Tuesday, 29 May 2012

Back to work!

Well sort of back to work....the sort of work I have a passion for, and there aren't many people who call work a passion. But first, one of three Birds2blog's customary pics....

An image illustrating to good effect the amazing transformation of colours in birds winter-summer plumage's, with the stunning red of the Bar-tailed Godwit, the black and white of the Grey Plover, and the Knot beginning to show signs of summer red if you look closely.

I was at Barbondale by 8.15 this morning to eventually enter in my little black book two hours later, 10 Pied Flycatcher. I was also rewarded by just about all of the 'Barbondale's Specials' with, Cuckoo heard, Spotted Flycatcher, at least 8 Redstart, 3 Tree Pipit, a Blackcap, Wheatear, Great-spotted Woodpecker, 2 Dipper, Raven, Nuthatch, Reed Bunting, Buzzard, Kestrel, the 'Bull Pot' pair of Stonechat, and a singing male Whinchat which I reckon - at this stage in the proceedings - is on a looser and hasn't had any luck in attracting a mate despite singing on three of four visits I made here. I found a  Mallard on a nest with seven eggs.

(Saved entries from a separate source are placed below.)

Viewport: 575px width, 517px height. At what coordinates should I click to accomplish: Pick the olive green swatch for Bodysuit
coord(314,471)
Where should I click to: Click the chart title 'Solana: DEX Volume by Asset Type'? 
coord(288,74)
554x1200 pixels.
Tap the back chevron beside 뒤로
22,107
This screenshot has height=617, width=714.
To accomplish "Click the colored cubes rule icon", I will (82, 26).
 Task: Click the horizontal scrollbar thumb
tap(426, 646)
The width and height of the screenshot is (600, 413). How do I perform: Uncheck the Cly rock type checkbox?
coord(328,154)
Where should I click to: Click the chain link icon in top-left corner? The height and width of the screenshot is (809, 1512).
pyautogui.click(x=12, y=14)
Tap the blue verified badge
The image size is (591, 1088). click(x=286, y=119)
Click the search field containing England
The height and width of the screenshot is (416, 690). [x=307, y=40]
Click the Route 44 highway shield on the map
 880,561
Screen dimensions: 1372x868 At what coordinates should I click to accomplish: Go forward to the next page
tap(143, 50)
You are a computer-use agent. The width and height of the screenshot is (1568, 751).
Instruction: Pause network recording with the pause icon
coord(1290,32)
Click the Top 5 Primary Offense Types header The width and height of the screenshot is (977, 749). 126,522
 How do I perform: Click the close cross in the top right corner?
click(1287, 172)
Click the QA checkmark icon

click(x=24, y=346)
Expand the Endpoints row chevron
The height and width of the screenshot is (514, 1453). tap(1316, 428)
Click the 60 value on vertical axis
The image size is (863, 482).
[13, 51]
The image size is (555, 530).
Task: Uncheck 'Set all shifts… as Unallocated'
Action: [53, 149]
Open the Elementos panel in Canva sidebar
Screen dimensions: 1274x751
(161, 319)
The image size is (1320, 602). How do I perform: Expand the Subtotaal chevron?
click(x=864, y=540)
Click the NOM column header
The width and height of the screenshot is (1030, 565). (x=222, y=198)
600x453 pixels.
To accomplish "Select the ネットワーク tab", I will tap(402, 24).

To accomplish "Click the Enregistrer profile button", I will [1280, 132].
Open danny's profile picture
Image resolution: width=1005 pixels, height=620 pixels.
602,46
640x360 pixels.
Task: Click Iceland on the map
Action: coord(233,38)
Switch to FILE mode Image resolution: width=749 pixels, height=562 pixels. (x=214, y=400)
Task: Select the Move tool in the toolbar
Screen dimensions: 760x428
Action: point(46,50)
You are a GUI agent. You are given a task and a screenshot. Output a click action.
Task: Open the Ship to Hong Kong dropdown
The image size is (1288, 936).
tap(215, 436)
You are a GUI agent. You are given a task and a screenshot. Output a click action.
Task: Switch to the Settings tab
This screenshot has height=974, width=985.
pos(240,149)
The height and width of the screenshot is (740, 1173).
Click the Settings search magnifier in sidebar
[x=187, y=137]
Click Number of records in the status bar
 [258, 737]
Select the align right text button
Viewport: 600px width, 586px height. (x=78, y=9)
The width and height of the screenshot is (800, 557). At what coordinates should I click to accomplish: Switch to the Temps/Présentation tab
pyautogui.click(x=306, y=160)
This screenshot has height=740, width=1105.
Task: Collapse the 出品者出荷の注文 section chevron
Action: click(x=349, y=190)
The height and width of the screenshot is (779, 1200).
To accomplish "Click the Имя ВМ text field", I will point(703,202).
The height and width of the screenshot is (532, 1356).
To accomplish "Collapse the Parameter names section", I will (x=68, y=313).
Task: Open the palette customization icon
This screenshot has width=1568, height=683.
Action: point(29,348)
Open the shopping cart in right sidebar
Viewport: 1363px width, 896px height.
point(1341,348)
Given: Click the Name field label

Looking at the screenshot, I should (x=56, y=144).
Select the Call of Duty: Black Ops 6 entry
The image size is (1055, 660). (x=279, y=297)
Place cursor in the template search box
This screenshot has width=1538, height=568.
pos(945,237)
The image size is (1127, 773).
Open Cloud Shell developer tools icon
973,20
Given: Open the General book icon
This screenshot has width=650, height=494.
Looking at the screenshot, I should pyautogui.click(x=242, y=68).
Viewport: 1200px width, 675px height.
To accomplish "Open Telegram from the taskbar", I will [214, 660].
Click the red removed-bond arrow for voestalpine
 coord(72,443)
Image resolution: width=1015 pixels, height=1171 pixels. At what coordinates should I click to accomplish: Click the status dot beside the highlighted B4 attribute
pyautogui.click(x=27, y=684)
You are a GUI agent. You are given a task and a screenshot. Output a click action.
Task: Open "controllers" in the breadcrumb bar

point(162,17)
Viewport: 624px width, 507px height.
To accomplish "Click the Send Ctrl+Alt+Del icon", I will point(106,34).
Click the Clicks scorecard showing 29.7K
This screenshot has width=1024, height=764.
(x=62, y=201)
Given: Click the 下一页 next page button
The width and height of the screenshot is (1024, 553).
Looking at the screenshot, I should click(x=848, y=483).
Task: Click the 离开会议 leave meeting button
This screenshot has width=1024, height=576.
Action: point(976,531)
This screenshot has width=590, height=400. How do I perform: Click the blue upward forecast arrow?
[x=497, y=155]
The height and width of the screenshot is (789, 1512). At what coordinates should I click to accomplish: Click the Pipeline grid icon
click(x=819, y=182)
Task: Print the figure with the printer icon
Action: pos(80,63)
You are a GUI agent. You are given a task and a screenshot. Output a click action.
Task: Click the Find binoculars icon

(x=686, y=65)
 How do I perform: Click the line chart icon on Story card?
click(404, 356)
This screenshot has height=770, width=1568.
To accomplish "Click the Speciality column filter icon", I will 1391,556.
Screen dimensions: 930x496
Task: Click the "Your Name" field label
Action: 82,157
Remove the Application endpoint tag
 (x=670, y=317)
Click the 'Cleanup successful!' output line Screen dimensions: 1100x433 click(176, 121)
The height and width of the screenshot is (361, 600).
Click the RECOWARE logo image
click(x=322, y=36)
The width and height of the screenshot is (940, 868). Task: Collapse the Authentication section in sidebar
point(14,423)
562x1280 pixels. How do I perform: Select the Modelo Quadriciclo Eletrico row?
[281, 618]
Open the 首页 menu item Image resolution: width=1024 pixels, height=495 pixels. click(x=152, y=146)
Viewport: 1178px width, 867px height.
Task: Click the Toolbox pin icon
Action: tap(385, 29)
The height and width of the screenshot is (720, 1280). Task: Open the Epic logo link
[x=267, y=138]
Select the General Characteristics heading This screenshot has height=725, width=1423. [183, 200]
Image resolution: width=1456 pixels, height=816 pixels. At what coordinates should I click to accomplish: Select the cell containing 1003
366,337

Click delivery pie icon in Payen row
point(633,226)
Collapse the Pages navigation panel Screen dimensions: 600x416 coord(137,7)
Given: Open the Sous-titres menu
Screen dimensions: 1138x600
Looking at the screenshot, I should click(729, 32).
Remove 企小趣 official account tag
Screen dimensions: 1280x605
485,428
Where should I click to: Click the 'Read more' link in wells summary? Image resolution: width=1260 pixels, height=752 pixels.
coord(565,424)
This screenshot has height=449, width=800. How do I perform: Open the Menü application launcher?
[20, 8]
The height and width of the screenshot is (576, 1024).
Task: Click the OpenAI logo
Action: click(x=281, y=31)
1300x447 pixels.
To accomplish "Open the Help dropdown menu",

I pulled into the car park at Bull Beck to check the River Lune upstream a few metres to find a pair of Little Ringed Plover, 6 Common Sandpiper, a singing male Blackcap and Song Thrush, and a Grey Wagtail. I don't know the status of the Sand Martin in this area of the River Lune and having made no attempt to count I'd refer to them as being in good number. 

At Glasson Dock on the Lune Estuary, 117 Mute Swan was a noticeable increase in their number and the best I've made here in many months....I know a man who'd tell us how many months!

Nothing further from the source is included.